Diantara obrolan yang menarik juga menggelitik adalah tentang
“pensil”. Percakapan tentang Pensil, atau dulu sering saya sebut “potlot”
seolah menggiring saya untuk mengingat betapa “saya” di usia 12 tahun lalu.
Bagi saya waktu itu, yang masih mengenakan seragam merah putih: Sekolah Dasar,
kecintaan saya kepada potlot jauh lebih besar dibanding dengan bolpoin. Saya
tidak tahu banyak hal alasan kenapa bisa demikian. Ada semacam Feel bahwa Potlot itu apa ya, saya
sukar menyebutnya. Seperti tidak terlalu kejam daripada bolpoin atau Pulpen.
Sewaktu SD saya menganggap Bulpoin sangat kejam. Dari garis –
garis tegas yang ia hasilkan. Saya tidak suka dengan itu, saya merasa bolpoin
hanya milik orang dewasa; saya masih belum cukup umur, pikirku. Saya melihat
orang dewasa ketika menulis sesuatu dengan bolpoin begitu tegas, begitu,
seperti kemantapan ketika menuliskan sesuatu diatas kertas. Seperti ada
perasaan yang mendalam bahwa, menulis dengan bolpoin harus mantep, tidak boleh
salah, harus lurus, tidak boleh bengkong. Karena saya tahu, dan terbukti
jika salah tulis atau kurang mantap dalam menulisnya hanya akan bertemu dengan
dua pilihan: mencoret kesalahan atau menghapusnya dengan TipX yang kerap kali
malah bikin tulisan tidak elok, tidak selaras dan menawan seperti sebelum
di-TipX.

** TUJUAN TUGAS **
Jawablah pertanyaan berikut berdasarkan kutipan tentang pensil di atas:
(a) Apa sebutan yang dulu sering dipakai penulis untuk pensil?
(b) Menurut penulis semasa SD, bolpoin hanya milik siapa?
(c) Apa dua pilihan yang dihadapi jika salah menulis dengan bolpoin?

** DATA TERSEDIA **

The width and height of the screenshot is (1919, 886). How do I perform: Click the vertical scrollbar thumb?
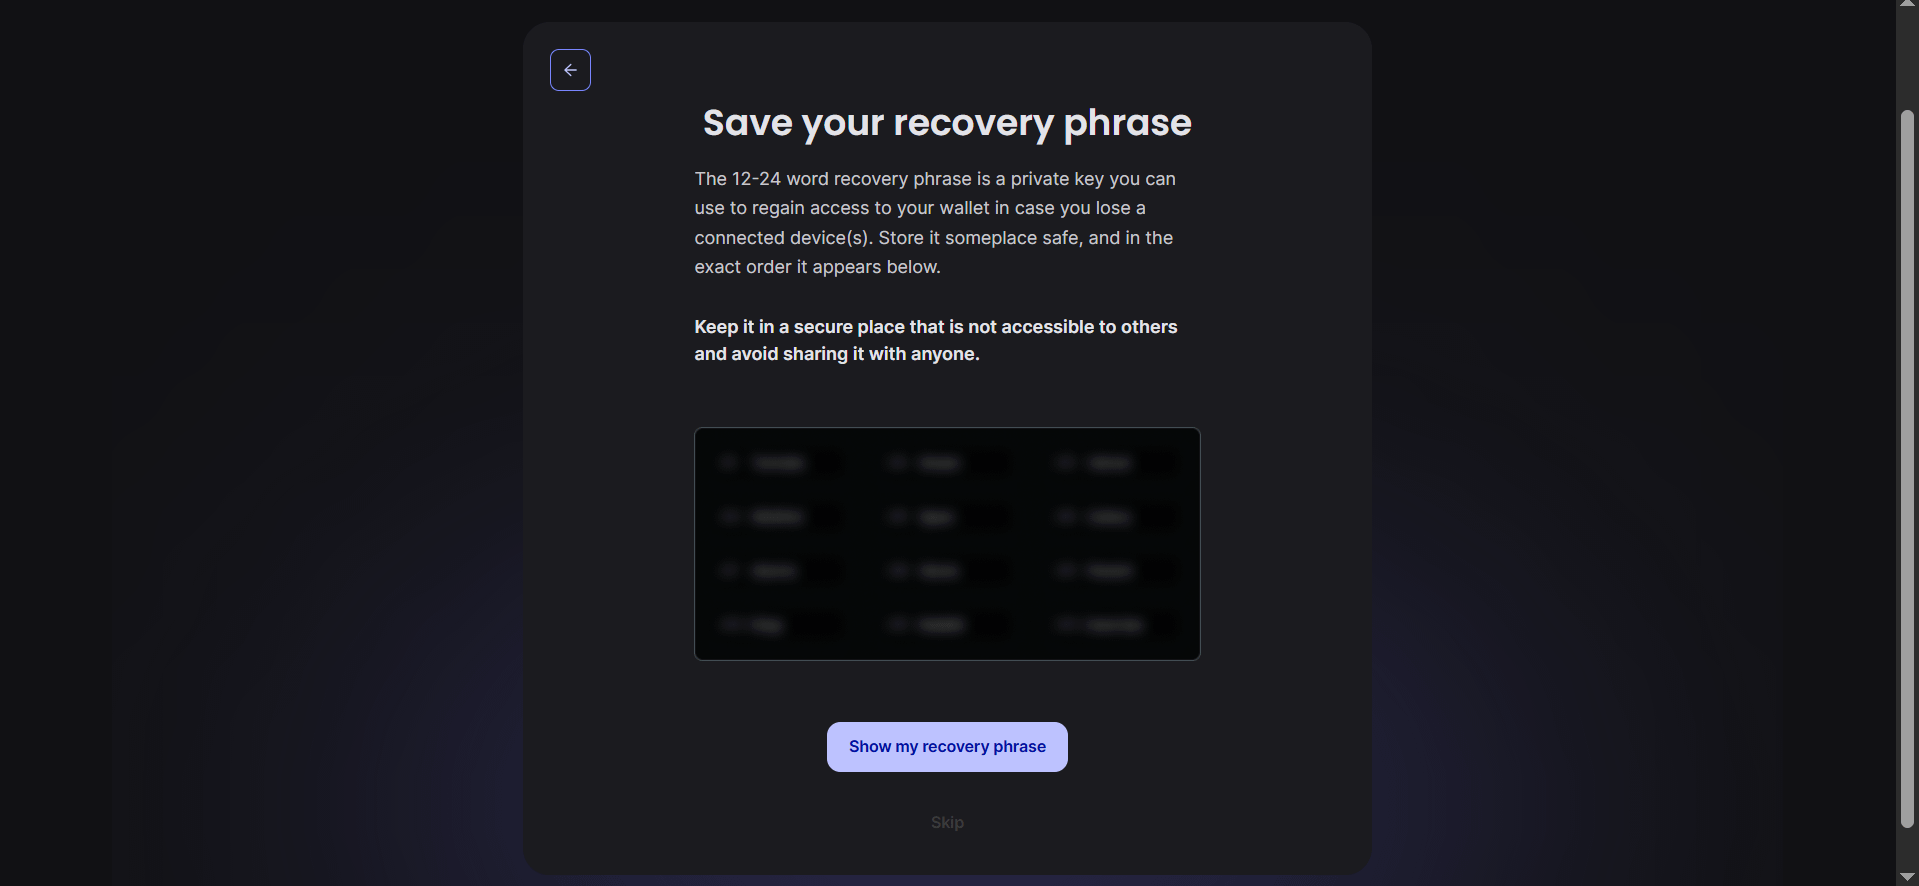tap(1907, 470)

** JAWABAN TUGAS **
(a) Potlot.
(b) Orang dewasa.
(c) Mencoret kesalahan atau menghapusnya dengan TipX.